La suddetta attività ispettiva ha permesso di segnalare all’Autorità Contabile un danno erariale da mancata entrata a partire dall’annualità 2004 per circa 3 milioni di Euro, di cui è risultato azionabile, ai sensi della normativa vigente, solo 1,2 milioni di euro (somma riferita alle annualità 2012-2021), mentre, per la restante parte, o non è più possibile alcuna azione di recupero (essendo anni eccessivamente datati), ovvero il Comune è ancora nella possibilità di effettuare azioni per riscuotere le somme non versate.
Gli esiti dell’attività investigativa costituiscono, quindi, un’ulteriore testimonianza del costante presidio a tutela della spesa pubblica assicurato dall’attività posta in essere dalla Procura Regionale per il Lazio della Corte dei Conti e dalle Fiamme Gialle di Viterbo, mettendo in luce, altresì, la trasversalità dell’azione ispettiva della Guardia di Finanza che, contando sui propri poteri e sulle peculiari competenze, si dispiega quale vera e propria
“polizia della spesa pubblica” a tutela dei bilanci europeo, nazionale e locali.
Tutelare la spesa pubblica vuol dire assicurare che le risorse vengano correttamente impiegate e ritornino nelle tasche dei cittadini attraverso i servizi loro assicurati.

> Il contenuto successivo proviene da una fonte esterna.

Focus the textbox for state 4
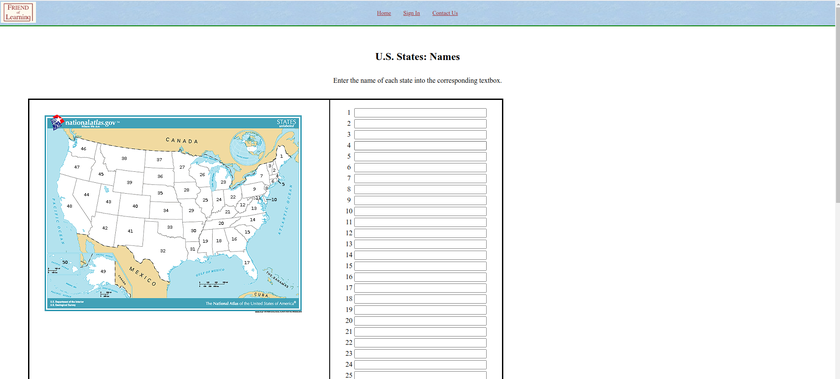The width and height of the screenshot is (840, 379). (420, 146)
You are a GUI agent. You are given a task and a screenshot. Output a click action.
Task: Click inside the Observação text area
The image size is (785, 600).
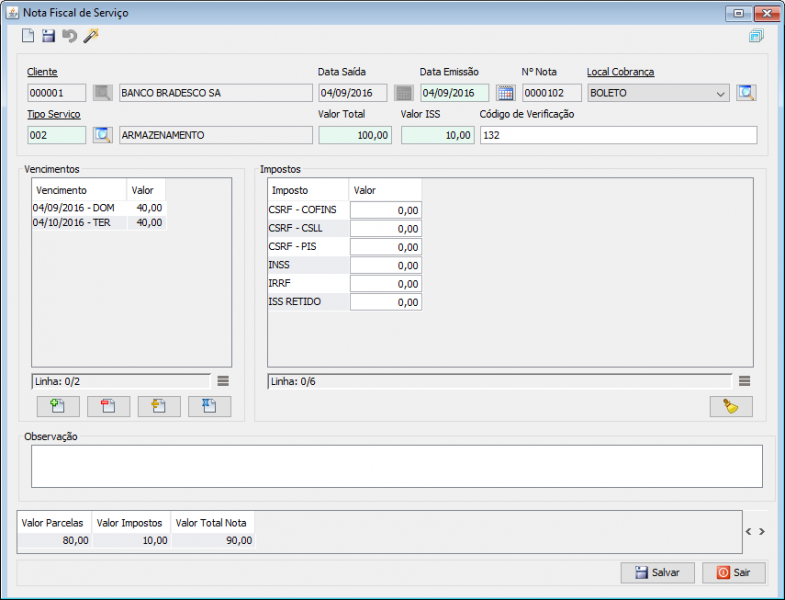(396, 466)
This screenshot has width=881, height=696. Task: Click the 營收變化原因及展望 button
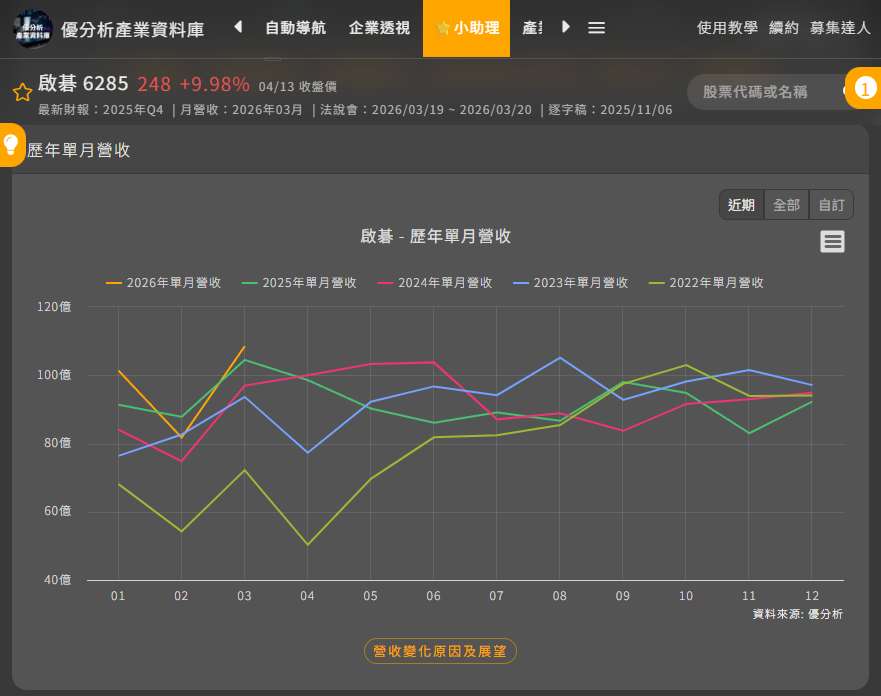coord(440,651)
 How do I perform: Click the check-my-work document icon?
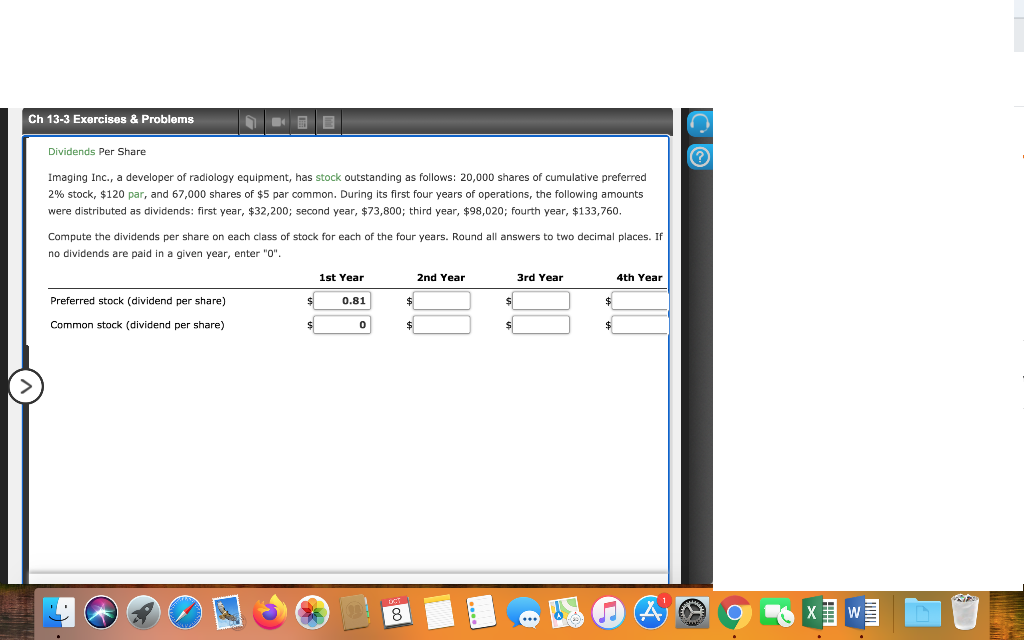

La diffusione del presente comunicato stampa è stata autorizzata dall’Autorità Magistratuale Contabile in ottemperanza alle disposizioni del Decreto Legislativo n. 188/2021, ritenendo sussistente l’interesse pubblico all’informazione quale diritto di cronaca costituzionalmente garantito e nel rispetto dei diritti delle persone invitate a fornire deduzioni che, in considerazione dell’attuale fase del procedimento, sono da presumersi innocenti fino alla sentenza irrevocabile che ne accerti la loro colpevolezza.